Ahead of our final Parliaments, Politics and People seminar of the term this evening at the IHR, here’s the blog from our previous session from Elizabeth Biggs of the University of York and Liz Hallam Smith of the University of York and the Houses of Parliament. Their paper discussed the changing identity and uses of St Stephen’s Cloisters…
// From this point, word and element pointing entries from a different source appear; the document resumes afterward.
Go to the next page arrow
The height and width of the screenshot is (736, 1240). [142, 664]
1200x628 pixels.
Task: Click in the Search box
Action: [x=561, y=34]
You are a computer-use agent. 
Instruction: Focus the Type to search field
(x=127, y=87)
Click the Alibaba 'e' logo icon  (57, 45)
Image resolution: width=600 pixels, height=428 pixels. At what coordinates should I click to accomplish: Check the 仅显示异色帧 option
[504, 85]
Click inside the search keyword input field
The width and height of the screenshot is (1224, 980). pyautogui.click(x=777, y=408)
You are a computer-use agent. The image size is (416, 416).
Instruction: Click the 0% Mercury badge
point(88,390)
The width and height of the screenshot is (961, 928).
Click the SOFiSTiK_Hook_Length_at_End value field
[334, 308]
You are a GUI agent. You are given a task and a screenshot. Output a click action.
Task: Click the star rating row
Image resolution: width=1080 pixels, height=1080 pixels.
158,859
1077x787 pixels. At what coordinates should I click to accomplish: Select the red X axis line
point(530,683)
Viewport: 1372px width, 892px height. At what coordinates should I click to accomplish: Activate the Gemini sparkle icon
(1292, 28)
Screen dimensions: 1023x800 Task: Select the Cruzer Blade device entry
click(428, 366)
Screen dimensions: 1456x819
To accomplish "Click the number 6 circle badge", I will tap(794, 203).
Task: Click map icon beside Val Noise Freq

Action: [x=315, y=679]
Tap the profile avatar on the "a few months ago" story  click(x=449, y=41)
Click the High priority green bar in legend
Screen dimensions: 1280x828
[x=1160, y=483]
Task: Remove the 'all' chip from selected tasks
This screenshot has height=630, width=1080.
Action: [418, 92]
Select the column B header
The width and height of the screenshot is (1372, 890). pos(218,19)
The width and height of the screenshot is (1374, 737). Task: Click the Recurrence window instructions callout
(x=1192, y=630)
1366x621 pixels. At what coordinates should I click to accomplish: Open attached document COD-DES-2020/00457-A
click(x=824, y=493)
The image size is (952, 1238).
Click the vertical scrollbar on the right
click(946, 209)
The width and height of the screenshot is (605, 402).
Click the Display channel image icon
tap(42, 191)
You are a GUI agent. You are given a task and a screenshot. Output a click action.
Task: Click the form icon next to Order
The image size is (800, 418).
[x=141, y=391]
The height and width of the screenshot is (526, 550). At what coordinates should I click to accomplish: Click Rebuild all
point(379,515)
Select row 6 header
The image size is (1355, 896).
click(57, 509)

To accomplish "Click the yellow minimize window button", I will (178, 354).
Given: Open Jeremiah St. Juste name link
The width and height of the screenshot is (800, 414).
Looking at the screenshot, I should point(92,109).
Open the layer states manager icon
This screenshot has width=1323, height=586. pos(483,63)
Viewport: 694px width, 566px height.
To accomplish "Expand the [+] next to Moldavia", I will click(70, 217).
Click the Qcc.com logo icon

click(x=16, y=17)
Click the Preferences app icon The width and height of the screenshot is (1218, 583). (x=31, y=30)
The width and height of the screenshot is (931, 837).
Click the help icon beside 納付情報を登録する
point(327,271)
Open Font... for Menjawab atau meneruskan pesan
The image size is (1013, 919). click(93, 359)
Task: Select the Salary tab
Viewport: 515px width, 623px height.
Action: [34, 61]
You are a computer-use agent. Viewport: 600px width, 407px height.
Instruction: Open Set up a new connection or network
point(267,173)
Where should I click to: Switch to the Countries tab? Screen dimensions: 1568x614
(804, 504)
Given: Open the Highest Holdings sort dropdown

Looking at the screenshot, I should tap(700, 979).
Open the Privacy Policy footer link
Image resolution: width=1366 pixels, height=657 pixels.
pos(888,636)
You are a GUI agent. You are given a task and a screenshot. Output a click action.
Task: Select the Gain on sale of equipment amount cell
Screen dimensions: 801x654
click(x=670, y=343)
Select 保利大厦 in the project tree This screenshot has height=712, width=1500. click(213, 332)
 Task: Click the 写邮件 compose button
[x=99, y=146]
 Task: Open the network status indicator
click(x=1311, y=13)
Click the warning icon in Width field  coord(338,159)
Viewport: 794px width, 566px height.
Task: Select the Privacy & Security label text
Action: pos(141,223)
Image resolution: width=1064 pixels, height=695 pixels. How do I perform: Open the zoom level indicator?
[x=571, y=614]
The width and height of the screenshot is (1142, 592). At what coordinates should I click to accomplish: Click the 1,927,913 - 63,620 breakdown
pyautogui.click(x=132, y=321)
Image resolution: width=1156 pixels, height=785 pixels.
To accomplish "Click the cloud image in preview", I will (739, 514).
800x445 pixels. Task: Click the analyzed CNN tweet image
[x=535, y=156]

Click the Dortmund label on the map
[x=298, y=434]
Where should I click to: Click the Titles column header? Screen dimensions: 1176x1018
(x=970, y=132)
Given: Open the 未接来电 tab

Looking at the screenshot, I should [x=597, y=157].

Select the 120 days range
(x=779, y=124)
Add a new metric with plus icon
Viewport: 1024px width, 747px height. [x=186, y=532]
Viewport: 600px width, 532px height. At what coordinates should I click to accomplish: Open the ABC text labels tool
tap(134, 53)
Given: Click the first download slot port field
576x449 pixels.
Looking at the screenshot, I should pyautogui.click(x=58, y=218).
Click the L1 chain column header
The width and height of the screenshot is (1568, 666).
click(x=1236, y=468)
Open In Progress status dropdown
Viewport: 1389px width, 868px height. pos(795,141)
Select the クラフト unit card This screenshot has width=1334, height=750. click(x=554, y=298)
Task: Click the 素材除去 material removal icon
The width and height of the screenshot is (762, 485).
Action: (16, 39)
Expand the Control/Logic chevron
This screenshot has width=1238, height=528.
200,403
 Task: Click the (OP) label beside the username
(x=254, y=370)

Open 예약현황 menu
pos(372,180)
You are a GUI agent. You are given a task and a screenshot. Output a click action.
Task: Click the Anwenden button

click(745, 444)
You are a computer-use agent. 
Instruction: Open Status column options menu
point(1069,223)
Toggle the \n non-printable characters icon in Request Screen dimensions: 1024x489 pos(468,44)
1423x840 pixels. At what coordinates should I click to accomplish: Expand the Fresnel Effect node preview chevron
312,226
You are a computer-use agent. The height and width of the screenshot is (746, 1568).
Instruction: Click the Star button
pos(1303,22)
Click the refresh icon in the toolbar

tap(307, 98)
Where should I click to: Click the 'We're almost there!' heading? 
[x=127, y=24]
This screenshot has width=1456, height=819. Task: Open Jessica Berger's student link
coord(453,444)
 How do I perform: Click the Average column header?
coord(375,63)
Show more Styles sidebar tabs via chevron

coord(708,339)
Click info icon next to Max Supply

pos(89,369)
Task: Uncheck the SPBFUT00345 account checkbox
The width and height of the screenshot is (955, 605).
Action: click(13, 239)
Space within the Houses of Parliament has often been contested, appropriated and adapted, sometimes with very unlikely consequences. Today, as debate goes on over the plans for modernisation and refurbishment of the Victorian Palace of Westminster, this blog takes a look at a surviving fragment of its pre-1834 predecessor, an area that has been turned to a variety of uses thanks to its location right next to both the old and the new House of Commons.  This is the sixteenth-century cloister besides Westminster Hall, strengthened and restored by Charles Barry in 1851-52 and, following bomb damage, partly reconstructed by Giles Gilbert Scott between 1948 and 1952.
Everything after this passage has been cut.